Along with many others I have long been warning that having the world’s highest corporate income tax rate has a host of negative and substantial effects on the economy (see: here, here and here among others). The consequences of this terrible policy choice was highlighted recently when the United States (and also Japan) lost a Fortune 500 company due in large part it seem to high and un-competitive corporate taxes.
U.S. electronics giant Applied Materials and Tokyo Electron merged to create a single company, reincorporating in the Netherlands, and achieving tax advantages by doing so. According to the Tax Foundation, “The U.S. and Japan have the highest statutory corporate tax rates in the developed world, and by most measures the highest effective corporate tax rates as well. In contrast, the Netherlands has a statutory corporate tax rate of 25 percent, compared to 39 percent in the U.S. and 37 percent in Japan.”
According to the NY Times the case of Applied Materials is not a unique one, “From New York to Silicon Valley, more and more large American corporations are reducing their tax bill by buying a foreign company and effectively renouncing their United States citizenship.” They continue:
Last year, the Eaton Corporation, a power management company from Cleveland, acquired Cooper Industries, based in Ireland, for $13 billion, and reincorporated there. The company expects to save $160 million a year as a result of the move.
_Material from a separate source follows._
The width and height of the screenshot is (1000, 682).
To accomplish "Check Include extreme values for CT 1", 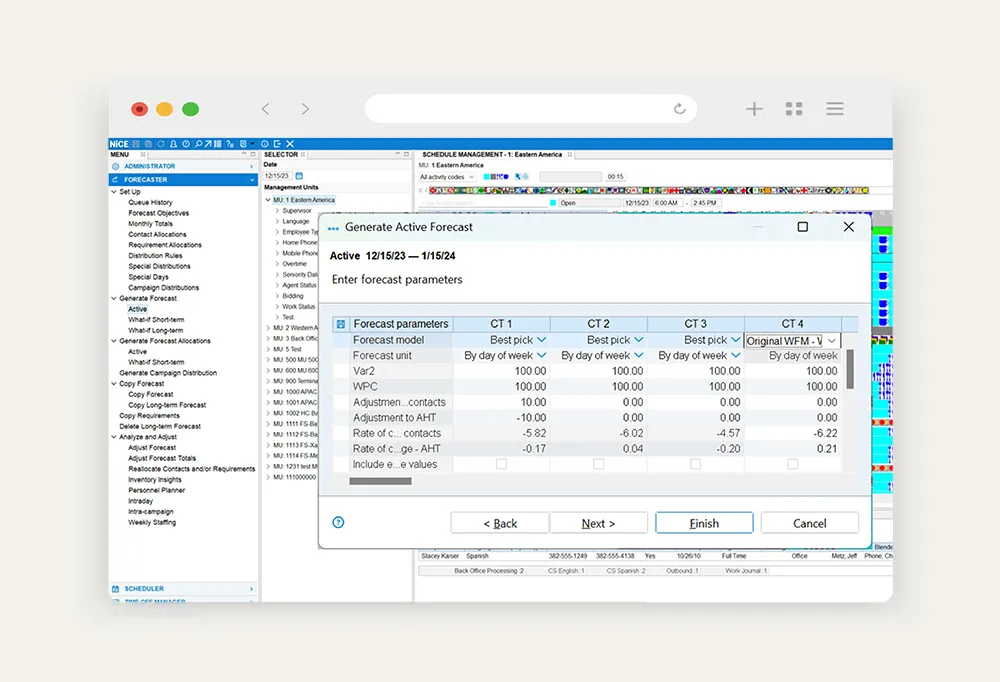I will point(502,464).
In July, Omnicom, the large New York advertising group, agreed to merge with Publicis Groupe, its French rival, in a $35 billion deal. The new company will be based in the Netherlands, resulting in savings of about $80 million a year.
Also in July, Perrigo, a pharmaceutical company from Allegan, Mich., said it would acquire Elan, an Irish drug company, for $6.7 billion. Perrigo will also reincorporate in Ireland, bringing its effective tax rate to 17 percent from 30 percent, and saving the company an estimated $150 million a year, much of it in taxes.
Ireland’s 12.5 percent corporate tax rate is a big draw for some companies. Earlier in the year, Actavis, based in Parsippany, N.J., bought Warner Chilcott, a drug maker with headquarters in Dublin, and said it would reincorporate in Ireland, leading to an estimated $150 million in savings over two years.
The recent shift of companies locating overseas because of our anti-growth policies is not a new trend, from 2000-2011 the U.S. lost 46 Global Fortune 500 companies. The only changes to our corporate income tax rate since it was last reformed in 1986 have been the additions of tax credits, deductions and loopholes otherwise known as loopholes. It is time that we simplify the code and significantly reduce the rate to make America more competitive once again.
In this debate we should be reminded that there is a pronounced and real human effect our anti-growth policies have. When U.S. companies move overseas they often take good jobs with them. A Heritage Foundation and Milken Institute study showed that a simplification and reduction in the tax code to 25% could be an additional 500,000-2 million new jobs, plus an additional $2,484 in income for the average family of four.